Experience: At least ten (10+) years of experience in AI, data engineering, and cloud technologies.
Required Skills:
- Proven experience in Generative AI, data engineering, AWS AI, and AWS data services.
- Proficiency in programming languages such as Python, Java, or similar.
- Experience with data engineering concepts and tools.
- Experience in Terraform, Docker, Kubernetes, and/or Gitlab.
- Understanding of data governance and security principles.
- Hands-on experience with DevSecOps and CI/CD practices.
- Excellent problem-solving and analytical skills.
- Ability to work independently and as part of a team.
- Familiarity with government cloud deployment regulations/compliance policies such as FedRAMP, FISMA, etc.
- Experience with specific generative AI models like GPT, Llama, Claude, and others from HuggingFace.
- Knowledge of deep learning frameworks such as PyTorch and Transformers.
Preferred Certifications:
- Certifications in AWS AI or Machine Learning.
📝 Enhancement Note: The ideal candidate will have a strong background in both AI and cloud technologies, with a focus on AWS services. Relevant certifications and experience with specific generative AI models and deep learning frameworks are highly desirable.
📊 Web Portfolio & Project Requirements
Portfolio Essentials:
- AI & Analytics Projects: Showcase your experience in developing and deploying AI and analytics solutions using Generative AI techniques and AWS services.
- Data Engineering & Cloud Infrastructure: Demonstrate your ability to design, implement, and maintain scalable, secure cloud infrastructure, including data lakes, warehouses, and analytics platforms.
- DevSecOps & CI/CD: Highlight your experience in contributing to a DevSecOps culture and automating AI model development, testing, and deployment using CI/CD pipelines.
- Training & Collaboration: Provide examples of your ability to conduct training bootcamps and cross-training workshops for internal collaborators and customers.
Technical Documentation:
- AI & Analytics Framework Documentation: Document your approach to building and maintaining next-generation AI and analytics frameworks, including the core technologies used.

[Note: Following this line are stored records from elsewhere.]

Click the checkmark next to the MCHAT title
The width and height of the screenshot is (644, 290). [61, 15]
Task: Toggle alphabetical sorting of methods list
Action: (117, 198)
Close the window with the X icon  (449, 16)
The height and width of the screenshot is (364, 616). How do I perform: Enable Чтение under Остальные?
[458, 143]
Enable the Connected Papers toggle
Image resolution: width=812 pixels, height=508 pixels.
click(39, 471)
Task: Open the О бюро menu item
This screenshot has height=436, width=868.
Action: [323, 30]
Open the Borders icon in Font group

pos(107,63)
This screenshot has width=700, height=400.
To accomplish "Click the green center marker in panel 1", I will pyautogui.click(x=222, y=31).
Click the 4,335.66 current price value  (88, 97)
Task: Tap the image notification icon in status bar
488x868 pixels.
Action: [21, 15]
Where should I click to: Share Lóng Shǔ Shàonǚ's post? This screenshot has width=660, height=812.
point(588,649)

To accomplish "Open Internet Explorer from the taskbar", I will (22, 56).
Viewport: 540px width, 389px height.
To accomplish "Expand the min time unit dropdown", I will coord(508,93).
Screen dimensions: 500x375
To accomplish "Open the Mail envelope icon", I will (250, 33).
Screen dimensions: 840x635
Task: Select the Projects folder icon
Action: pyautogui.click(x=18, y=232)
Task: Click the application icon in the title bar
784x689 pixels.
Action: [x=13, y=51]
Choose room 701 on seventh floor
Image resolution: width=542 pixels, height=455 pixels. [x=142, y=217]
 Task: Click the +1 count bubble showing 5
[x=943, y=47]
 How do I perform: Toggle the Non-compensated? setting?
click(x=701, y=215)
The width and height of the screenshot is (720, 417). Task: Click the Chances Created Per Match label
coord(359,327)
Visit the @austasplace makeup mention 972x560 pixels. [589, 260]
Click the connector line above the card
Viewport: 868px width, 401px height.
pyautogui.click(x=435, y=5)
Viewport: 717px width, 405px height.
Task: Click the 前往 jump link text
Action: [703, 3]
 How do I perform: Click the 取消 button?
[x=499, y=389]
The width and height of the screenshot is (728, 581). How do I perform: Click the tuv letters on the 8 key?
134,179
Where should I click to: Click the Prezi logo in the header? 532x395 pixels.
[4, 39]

- AWS Services & Infrastructure Documentation: Detail your experience with AWS AI and data services, as well as your approach to designing and implementing cloud-based data and AI solutions.
- Data Governance & Security Documentation: Explain your understanding of data governance and security principles, and provide examples of how you have implemented these principles in your projects.
- DevSecOps & CI/CD Documentation: Document your experience with DevSecOps and CI/CD practices, and provide examples of how you have automated AI model development, testing, and deployment.
📝 Enhancement Note: Given the technical nature of this role, a strong portfolio demonstrating your experience in AI, data engineering, and cloud technologies is essential. Be prepared to provide detailed documentation and case studies showcasing your technical expertise and problem-solving skills.
💵 Compensation & Benefits
Salary Range: Negotiable
Benefits:
- Health insurance plans
- Health Savings Account (HSA)
- Dental
- Vision
- Long-term disability
- Short-term disability
- Basic term life insurance
- Supplemental term life insurance for employees, spouses, and dependents
- Simple IRA
- Parking/Commuting expense reimbursement
- Training/Education
📝 Enhancement Note: While the salary range is negotiable, research suggests that senior AI cloud engineers in the Washington, D.C. area with 10+ years of experience can expect to earn between $150,000 and $200,000 per year, depending on factors such as the specific company, industry, and the candidate's skills and experience.
🎯 Team & Company Context
Company Culture:
- Industry: Custom Software Systems Inc. operates in the custom software development industry, focusing on providing tailored solutions to meet clients' unique needs.
- Company Size: As a medium-sized company, Custom Software Systems Inc. offers a collaborative and innovative work environment, with opportunities for growth and professional development.
- Founded: The company was founded in 1995 and has since grown to serve a diverse range of clients across various industries.
Team Structure:
- AI & Analytics Team: The AI & Analytics team consists of experienced professionals specializing in AI, machine learning, and data engineering. The team works closely with other departments, such as software development and project management, to deliver cutting-edge solutions to clients.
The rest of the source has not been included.